En annexe, six pages de tableau chronologique des voyages cités et plus de 650 références bibliographiques, soit trente ans de recherche synthétisés en quelques pages. « On parle ici d’écritures : plus que les voyages ou les récits de voyage, ce sont les textes produits à l’occasion de leurs déplacements par ceux qui ont su les comprendre et les écrire, qui sont examinés dans le rapport entre la création et la société, comme forme saisie dans son intention humaine et liée ainsi aux grandes crises de l’Histoire (Roland Barthes) », selon les mots du préfacier Marc Cheymol, spécialiste de littérature comparée.

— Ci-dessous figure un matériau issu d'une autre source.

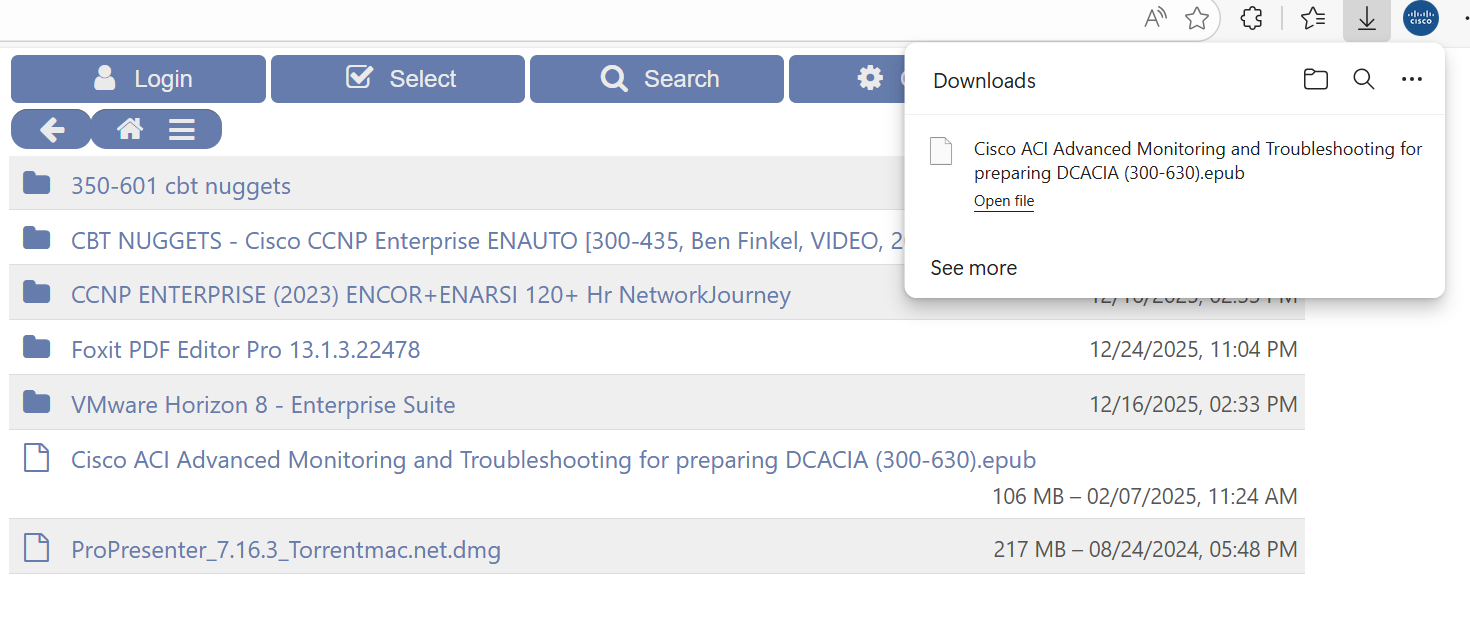Open the Favorites list icon
This screenshot has width=1470, height=627.
point(1313,19)
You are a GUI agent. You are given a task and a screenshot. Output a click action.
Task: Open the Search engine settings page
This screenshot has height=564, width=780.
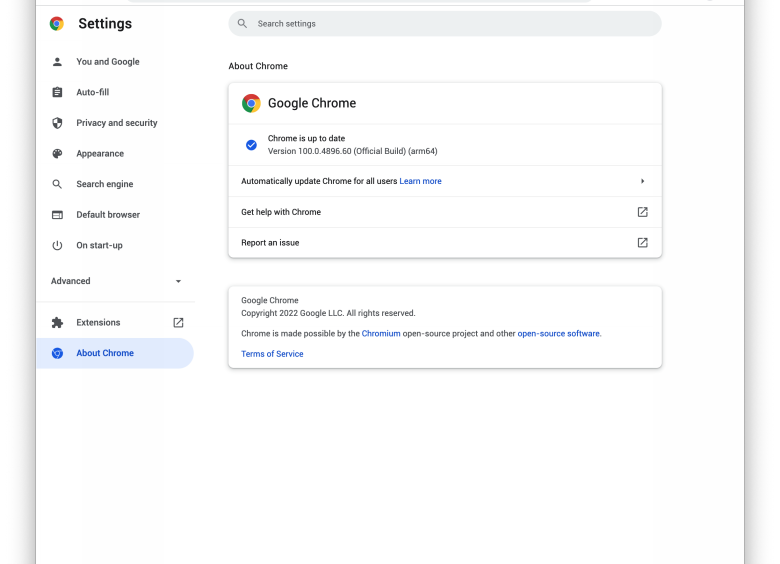(104, 184)
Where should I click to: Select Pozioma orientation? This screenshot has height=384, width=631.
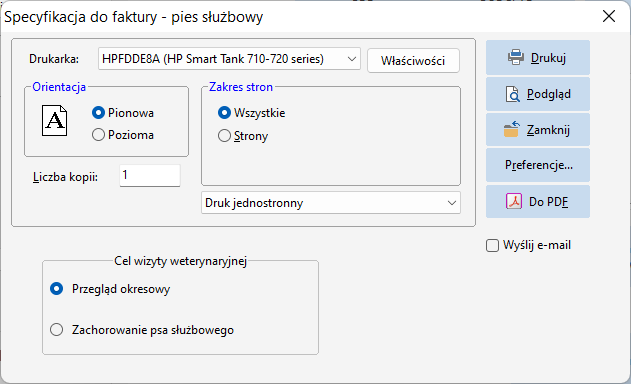coord(98,134)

« Tous ces témoignages écrits pour conserver la mémoire d’expériences exceptionnelles (…), sont reliés par le fil symbolique de l’ailleurs, révélateur tout à la fois de tensions et de contradictions, de peurs et de rêves, d’un élargissement du monde et d’un questionnement personnel, qui ouvrent la voie à la modernité et orientent le canon littéraire européen vers des formes et des objets nouveaux », affirme l’auteur.

Paolo Carile, Écritures de l’ailleurs. Négociants, émigrés, missionnaires et galériens, Paris, L’Harmattan, Rome, TAB, 2021, 312 pages.